Keeping warm at yoga class with some locally made, cozy socks. I try to live up to the name.
Keeping warm at yoga class with some locally made, cozy socks. I try to live up to the name (“darn tough”).

Cross-training was pretty good this week. I went to yoga on Monday night, which always helps alleviate muscle soreness and stiffness. The teacher instructed people into a crazy arm balance pose (I think it was this one), which obviously led to me collapsing on the floor in an uncoordinated heap. I did do some mean forward folding.

On Tuesday I hit up Flywheel for a spin class before leaving town for a work trip.

Midweek Runs

Look! Capri running pants! Green grass instead of gray slush!
Look! Capri running pants! Green grass instead of gray slush!

Oh man, my midweek runs were the best. I was in Portland, Oregon for work, where it was a beautiful and temperate 45 degrees. There wasn’t even a bit of snow on the ground! I ran outside in capri pants with only a light shirt and jacket! All while marveling that this same temperature just a few short months ago would have felt quite cold.

Portland is known to be a good city for runners. Just like Boston, they have a protected pedestrian and bike path along their river’s waterfront, so I took my run down there. I got in 6.45 miles on both Wednesday and Thursday along with some fantastic people-watching and the joy of ground that is green and not gray.

I have never found 45 degrees so lovely in my life. On Thursday it even rained during my whole run, but still felt so pleasant compared to what I’m used to.

Here's hoping my snazzy special effects distract you from the crappy photo. On the Willamette River.
Here’s hoping my snazzy special effects distract you from the crappy photo. On the Willamette River.

Special Mid-Week Home Alone-Style Sprint (A Slightly Off-Topic Rant)

On my flight out to Portland, I laid over in Minneapolis. My flight from Boston was delayed on the ground due to guess what, snow, and then our landing in Minneapolis was also pushed back. I guess they got snow too. So by the time we pulled up to the gate, it was exactly the time my flight to PDX was supposed to be taking off. I decided it was worth trying to catch it anyway.

Re-enactment for dramatic purposes only.
Re-enactment for dramatic purposes only.

So I got my luggage, dashed off the plane, and began a mad sprint to the PDX flight gate. The flight attendant on the plane had told me it was a quick walk, but she was wrong. I’m not sure precisely how far it is, but iFly estimates it as a 15 minute walk. And I had zero minutes. I ran as fast as I could. I arrived at the PDX gate panting and covered in sweat.

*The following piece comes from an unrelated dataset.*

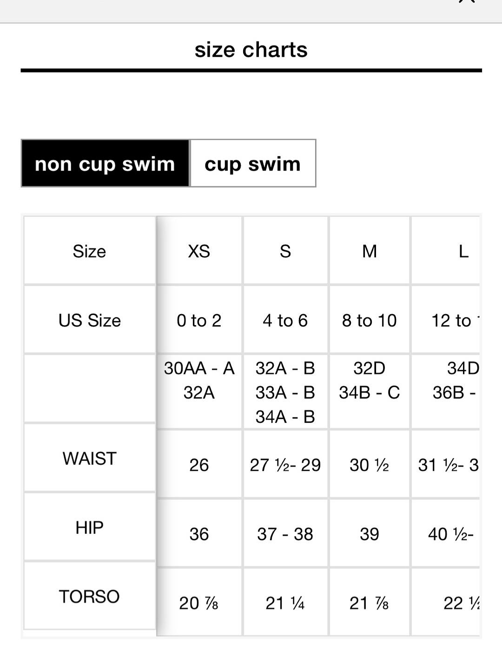
Task: Select the WAIST row label
Action: tap(90, 458)
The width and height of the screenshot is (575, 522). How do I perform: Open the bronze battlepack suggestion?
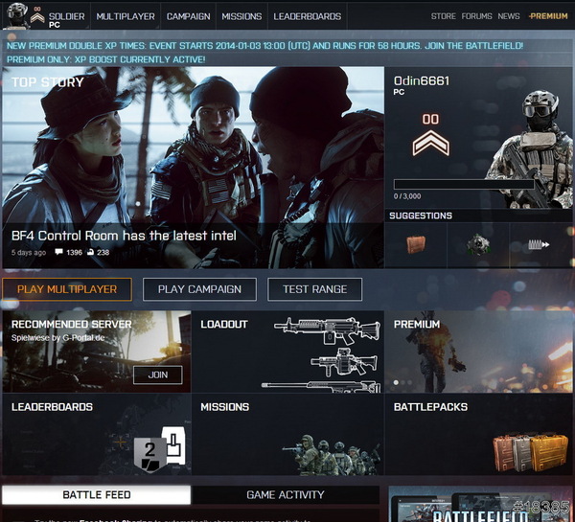tap(415, 245)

They had closed the boarding door.

Noooooooo!

However, because of the snow on the ground, the plane was still at the gate. The gate agents called down and they agreed to re-open the door. As this negotiation was going on, a few other Boston passengers began to arrive. One of them, an older man, physically put himself between me and the gate agent so he could board before me.

“I’m in First,” he said loudly. Then he said it again, perhaps because nobody fell prostrate at his magnificence. “I’m in First.”

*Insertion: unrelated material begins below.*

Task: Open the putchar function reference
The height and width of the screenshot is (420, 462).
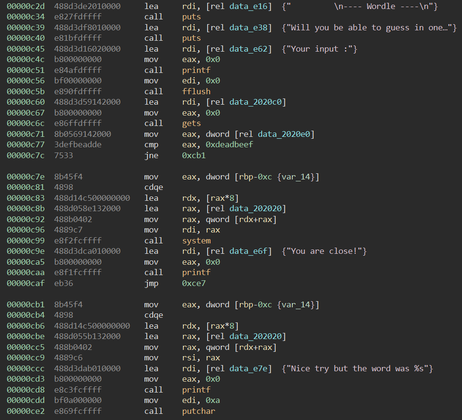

Still sweaty after boarding the plane, and not very good at avoiding crazy eyes in a selfie.
Still sweaty after boarding the plane, and not very good at avoiding crazy eyes in a selfie.

It was a good thing I had gone to yoga the night before, because I needed all the zen I could get in that moment. It didn’t get any better as he tried to argue over not giving up his bag (the overhead space was gone, naturally) while the person manning the boarding door frantically urged us to hurry before they had to close it for good. If I had missed the flight due to Mr. First Class I’m not sure I would have controlled my temper. Especially since there was NO WAY he would have made the plane if not for my ridiculous sprinting.

I burned additional calories during the flight composing angry speeches for Mr. First Class in my head.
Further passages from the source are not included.